++++ TEXT PROVIDED ++++
So appointing Wolfowitz was an unwise abuse by the White House of the US prerogative to appoint the bank president. Indeed, the move has blown up in Bush’s face, now that the pent-up hostility toward Wolfowitz has erupted full force. The indignation of those accusing him of conflict of interest has undeniably been fueled by his overall image and behavior at the bank; had other, less controversial bank officials been found guilty of similar transgressions, perhaps they might have been able to get away with offering the sort of explanations that Wolfowitz has made for his actions. In any event, no quarter has been given to the former deputy defense secretary.
To further appreciate the rottenness of the traditional leadership selection system, recall the unseemly spectacle that unfolded in the days after Bush announced his choice.
Europeans, quickly backing off from confronting Washington over the appointment, decided to use their leverage to secure a promise from Wolfowitz that he would consider naming one of their officials to a top job at the bank. Immediately thereafter, a powerful group of developing countries also dropped plans for mounting a challenge to Wolfowitz; they reasoned that if the Europeans were going to back him, opposition from the developing world might erase any chance they had of securing top posts for their own people.
This jockeying for jobs is not only sordid, it is detrimental because it fuels the perception of the bank as a nest of patronage. European officials have rightly fretted that even the perception of favoritism shown to Wolfowitz’s woman friend risks diminishing the force of the bank’s efforts to fight cronyism. The same is true for the sort of backroom dealmaking that stems from the current leadership selection process.
All this matters because the bank has vast potential to do good. The Wolfowitz flap has prompted some of the bank’s conservative detractors to argue that that its real crisis is far broader – that it has outlived its usefulness at a time when private investors are pouring hundreds of billions of dollars into Latin America, Africa and developing Asia. But for one thing, those flows of money are fickle. For another, they go disproportionately to a handful of big countries and oil producers such as China, India, South Africa, Nigeria and Chad. Moreover, the bank plays an important role by funding antipoverty projects that are of little interest to the private sector – rural roads, for instance, or women’s health programs.
++++ LISTED RECORDS ++++
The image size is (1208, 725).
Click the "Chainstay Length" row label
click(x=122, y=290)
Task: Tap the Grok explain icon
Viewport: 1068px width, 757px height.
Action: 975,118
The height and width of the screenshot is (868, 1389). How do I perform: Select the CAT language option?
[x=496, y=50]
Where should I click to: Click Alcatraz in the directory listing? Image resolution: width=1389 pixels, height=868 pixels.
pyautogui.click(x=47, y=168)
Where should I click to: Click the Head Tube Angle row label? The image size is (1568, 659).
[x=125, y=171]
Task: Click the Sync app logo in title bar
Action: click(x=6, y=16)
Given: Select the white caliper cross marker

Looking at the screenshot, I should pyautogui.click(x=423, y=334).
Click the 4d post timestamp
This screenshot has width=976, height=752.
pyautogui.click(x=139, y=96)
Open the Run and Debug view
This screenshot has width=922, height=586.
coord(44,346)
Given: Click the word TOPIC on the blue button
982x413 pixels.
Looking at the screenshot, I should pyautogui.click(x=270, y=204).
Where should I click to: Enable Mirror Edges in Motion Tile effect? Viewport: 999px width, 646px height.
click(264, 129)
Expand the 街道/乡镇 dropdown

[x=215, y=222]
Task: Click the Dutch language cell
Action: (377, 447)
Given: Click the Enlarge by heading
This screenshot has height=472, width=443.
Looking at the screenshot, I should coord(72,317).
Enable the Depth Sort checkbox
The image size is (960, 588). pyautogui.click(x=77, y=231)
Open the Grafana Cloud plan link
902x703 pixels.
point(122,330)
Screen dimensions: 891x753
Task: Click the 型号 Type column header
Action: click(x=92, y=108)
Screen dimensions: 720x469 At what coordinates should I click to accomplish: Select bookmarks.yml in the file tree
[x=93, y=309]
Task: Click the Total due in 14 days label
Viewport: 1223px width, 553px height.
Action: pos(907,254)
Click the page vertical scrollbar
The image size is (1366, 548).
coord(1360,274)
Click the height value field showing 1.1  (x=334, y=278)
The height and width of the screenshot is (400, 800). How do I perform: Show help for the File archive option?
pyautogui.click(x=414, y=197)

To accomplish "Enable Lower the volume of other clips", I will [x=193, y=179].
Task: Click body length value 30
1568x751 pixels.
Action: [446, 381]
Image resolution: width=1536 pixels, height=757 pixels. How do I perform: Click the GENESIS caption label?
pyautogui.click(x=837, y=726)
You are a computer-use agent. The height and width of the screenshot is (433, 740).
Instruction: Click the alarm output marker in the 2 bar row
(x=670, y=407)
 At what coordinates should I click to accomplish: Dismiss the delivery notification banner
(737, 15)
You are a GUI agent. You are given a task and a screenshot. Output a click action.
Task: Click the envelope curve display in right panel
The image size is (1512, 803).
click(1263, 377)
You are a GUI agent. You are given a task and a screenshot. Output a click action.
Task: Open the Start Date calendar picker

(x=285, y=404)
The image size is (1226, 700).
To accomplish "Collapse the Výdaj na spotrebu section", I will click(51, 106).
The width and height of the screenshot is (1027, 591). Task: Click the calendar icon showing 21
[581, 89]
++++
* _COMPLETE THE FOLLOWING_:
1. List every country that the piece on Wolfowitz names as receiving a disproportionate share of private investment.
2. Pick up the piece on Wolfowitz after its last sentence and continue writing it.
The items come from a separate source and are unrelated to the piece on Wolfowitz.

* _ANSWERS BY ITEM NUMBER_:
1. China, India, South Africa, Nigeria, Chad

2.
So it is high time to start choosing the bank’s leadership in a way that will maximize its chances for success. It would be naive to suggest that politics and diplomatic considerations can be completely removed from the process; the bank and the fund must be subject to control by the governments that own them, with the wealthy countries holding greater voting power by dint of their economic size and contributions. Such public institutions can hardly be left entirely in the hands of unaccountable bureaucracies. But there are surely ways of giving much higher priorities to merit, fairness and openness in leadership selection than exists now.
Among the most promising approaches is one advanced in 2001 by a joint World Bank-IMF working group, proposing that when vacancies open up at the top of the two institutions, advisory groups should be created, consisting of “eminent persons…drawn from, but not necessarily restricted to, academic, diplomacy/international affairs, and international development, banking or finance.” These groups would submit their assessments of candidates to the boards, with no presumption that one country or group of countries would determine the outcome or enjoy a monopoly over the job in question.
Lamentably, recent statements by officials in Washington and European capitals indicate that all major powers are inclined to keep the old system. They should recognize that they are all responsible for getting the bank into its current mess, and that business as usual would be a travesty – with the victims being the world’s poor.